In the current implementation, portable snapshots cover connections, credential config, OTP, proxies, tunnels, quick commands, and most application settings; they do not blindly roam all live UI state.

Configuration and encryption

Configuration and records are stored in ~/.nyaterm/nyaterm.redb and are mainly managed by src-tauri/src/storage.rs and src-tauri/src/config/. When upgrading from Dragonfly, NyaTerm copies ~/.dragonfly/dragonfly.redb; if the old environment only has .dragonfly JSON / text files, they are copied and imported into redb. The old directory is not deleted.

Primary redb documents include:

  • JSON documents: settings, sessions, keys, passwords, otp, quick-command, tunnels, proxies, history, cloud-sync-state
  • Text documents: known_hosts, master.key

Sensitive fields are encrypted before being written, so when adding new configuration you should verify whether it crosses a sensitive-data boundary.
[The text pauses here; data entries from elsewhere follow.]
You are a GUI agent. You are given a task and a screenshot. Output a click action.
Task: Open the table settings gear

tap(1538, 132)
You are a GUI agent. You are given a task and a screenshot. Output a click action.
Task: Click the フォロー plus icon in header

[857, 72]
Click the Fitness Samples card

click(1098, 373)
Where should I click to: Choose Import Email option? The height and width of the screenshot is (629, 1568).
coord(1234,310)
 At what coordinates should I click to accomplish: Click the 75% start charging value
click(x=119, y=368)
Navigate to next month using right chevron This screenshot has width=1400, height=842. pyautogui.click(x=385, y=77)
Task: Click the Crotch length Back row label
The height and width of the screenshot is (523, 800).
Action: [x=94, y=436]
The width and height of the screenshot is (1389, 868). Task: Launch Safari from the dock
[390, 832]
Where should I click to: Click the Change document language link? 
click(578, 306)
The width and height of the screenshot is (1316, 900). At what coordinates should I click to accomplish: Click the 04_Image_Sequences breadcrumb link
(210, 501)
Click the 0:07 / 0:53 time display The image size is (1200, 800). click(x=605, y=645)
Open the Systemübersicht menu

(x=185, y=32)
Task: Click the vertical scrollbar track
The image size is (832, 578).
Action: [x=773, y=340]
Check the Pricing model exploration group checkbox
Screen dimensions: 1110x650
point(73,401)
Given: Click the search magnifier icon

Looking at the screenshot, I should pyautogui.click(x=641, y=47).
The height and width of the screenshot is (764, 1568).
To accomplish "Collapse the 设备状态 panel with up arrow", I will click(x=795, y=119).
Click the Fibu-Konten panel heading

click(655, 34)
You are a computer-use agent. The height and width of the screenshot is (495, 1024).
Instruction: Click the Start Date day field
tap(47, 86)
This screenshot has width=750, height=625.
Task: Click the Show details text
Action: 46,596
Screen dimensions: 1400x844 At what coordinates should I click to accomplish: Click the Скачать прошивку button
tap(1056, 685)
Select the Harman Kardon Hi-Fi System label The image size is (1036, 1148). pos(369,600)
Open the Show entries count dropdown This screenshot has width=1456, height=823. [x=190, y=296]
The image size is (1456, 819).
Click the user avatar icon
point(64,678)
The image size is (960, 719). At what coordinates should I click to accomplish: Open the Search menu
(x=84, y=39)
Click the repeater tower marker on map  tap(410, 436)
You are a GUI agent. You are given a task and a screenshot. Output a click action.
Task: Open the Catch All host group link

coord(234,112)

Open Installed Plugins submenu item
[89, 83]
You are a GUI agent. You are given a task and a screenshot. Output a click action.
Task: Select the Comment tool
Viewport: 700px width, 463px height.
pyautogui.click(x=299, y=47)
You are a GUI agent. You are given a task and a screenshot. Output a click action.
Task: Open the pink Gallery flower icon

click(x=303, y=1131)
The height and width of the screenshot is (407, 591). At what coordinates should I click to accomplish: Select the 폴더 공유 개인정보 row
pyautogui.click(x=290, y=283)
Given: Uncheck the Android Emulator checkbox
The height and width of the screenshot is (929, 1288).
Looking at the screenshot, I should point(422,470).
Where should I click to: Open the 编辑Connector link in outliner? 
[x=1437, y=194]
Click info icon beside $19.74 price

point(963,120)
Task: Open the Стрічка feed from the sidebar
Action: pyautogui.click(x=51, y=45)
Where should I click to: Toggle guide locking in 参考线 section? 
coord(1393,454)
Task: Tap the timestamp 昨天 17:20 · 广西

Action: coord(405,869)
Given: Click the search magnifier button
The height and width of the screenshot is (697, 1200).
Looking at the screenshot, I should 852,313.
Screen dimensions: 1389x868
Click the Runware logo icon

For cloud sync specifically, also pay attention to:

  • provider credential fields going through encrypt / mask / merge handling
  • runtime state being stored separately in the cloud-sync-state document
  • history mainly being reconstructed from structured logs and then exposed through list_cloud_sync_history

Event model

The backend relies heavily on Tauri events to notify the frontend. Typical events include:

EventDescription
terminal-output-{id}Terminal output
cwd-changed-{id}Working directory changed
session-closed-{id}Session closed
sessions-changedSession list changed
connections-changedSaved connections changed
transfer-eventTransfer progress
otp-requestOTP / keyboard-interactive authentication requested
cloud-sync-status-changedCloud sync / backup status changed
cloud-sync-history-changedSync / backup history changed
cloud-sync-conflictCloud sync conflict preview

When designing new backend features, prefer exposing them through the existing event flow where appropriate rather than introducing extra polling APIs.